France : La loi de simplification économique, transformée en arme anti-écologie par la droite et l'extrême droite
Le projet de loi de simplification de la vie économique, adopté par le Sénat le 15 avril, a été détourné de son objet initial pour devenir une offensive majeure contre les politiques environnementales. Porté par le gouvernement, le texte a été radicalement amendé au fil des débats parlementaires, sous la pression d'alliances entre la droite, l'extrême droite et une partie de la majorité présidentielle. Il ne s'agit plus d'une simple mesure administrative, mais d'un instrument législatif qui prend directement pour cible les fondements de la transition écologique.
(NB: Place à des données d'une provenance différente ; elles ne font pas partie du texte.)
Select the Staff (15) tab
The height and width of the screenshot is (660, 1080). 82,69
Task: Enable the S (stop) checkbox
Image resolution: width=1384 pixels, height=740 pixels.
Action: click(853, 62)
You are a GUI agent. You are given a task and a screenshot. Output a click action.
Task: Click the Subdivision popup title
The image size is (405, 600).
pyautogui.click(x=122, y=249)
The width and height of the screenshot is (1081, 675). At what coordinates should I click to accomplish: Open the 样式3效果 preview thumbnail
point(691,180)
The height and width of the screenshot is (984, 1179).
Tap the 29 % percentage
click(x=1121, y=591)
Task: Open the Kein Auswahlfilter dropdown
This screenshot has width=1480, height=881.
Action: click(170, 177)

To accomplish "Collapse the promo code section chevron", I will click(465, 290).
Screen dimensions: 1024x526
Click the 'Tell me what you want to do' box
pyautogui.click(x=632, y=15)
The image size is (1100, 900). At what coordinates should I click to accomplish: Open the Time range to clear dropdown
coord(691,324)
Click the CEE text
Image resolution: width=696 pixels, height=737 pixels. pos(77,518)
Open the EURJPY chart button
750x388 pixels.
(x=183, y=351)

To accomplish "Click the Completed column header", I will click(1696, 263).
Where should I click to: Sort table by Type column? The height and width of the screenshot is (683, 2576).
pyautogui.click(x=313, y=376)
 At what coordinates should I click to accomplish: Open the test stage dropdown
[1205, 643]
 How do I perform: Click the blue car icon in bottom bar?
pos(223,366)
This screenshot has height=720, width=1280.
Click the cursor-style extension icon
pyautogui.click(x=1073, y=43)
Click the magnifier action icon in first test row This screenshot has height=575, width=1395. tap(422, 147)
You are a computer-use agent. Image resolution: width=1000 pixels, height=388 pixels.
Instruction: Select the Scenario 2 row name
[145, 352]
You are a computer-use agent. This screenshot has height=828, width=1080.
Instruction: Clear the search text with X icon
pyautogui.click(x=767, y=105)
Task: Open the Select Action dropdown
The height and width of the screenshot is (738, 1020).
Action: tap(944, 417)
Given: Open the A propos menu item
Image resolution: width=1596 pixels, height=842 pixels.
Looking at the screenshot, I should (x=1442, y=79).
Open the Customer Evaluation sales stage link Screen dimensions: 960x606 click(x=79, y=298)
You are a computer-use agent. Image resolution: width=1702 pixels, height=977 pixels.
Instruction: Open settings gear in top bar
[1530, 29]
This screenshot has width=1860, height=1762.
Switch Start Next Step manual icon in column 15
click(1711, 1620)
Les principales victimes de cette réécriture sont les dispositifs clés de protection de l'environnement. La loi prévoit notamment la suppression des Zones à Faibles Émissions (ZFE), qui limitent la circulation des véhicules les plus polluants dans les métropoles, et l'abandon de l'objectif de Zéro Artificialisation Nette (ZAN). Elle introduit également des dispositions affaiblissant la protection de la biodiversité. Ces mesures, absentes du projet initial, ont été ajoutées pour satisfaire une coalition parlementaire hostile aux contraintes écologiques.
Cette adoption marque un tournant politique, révélant la force d'une alliance hétéroclite unie par un rejet commun des normes environnementales. Elle expose une fracture au sein même de la majorité et illustre comment un texte technique peut être instrumentalisé pour défaire, article par article, l'édifice législatif vert. Le texte, désormais entre les mains d'une commission mixte paritaire, cristallise les tensions entre impératifs économiques à court terme et engagements climatiques, avec un risque élevé de recul historique sur le front écologique.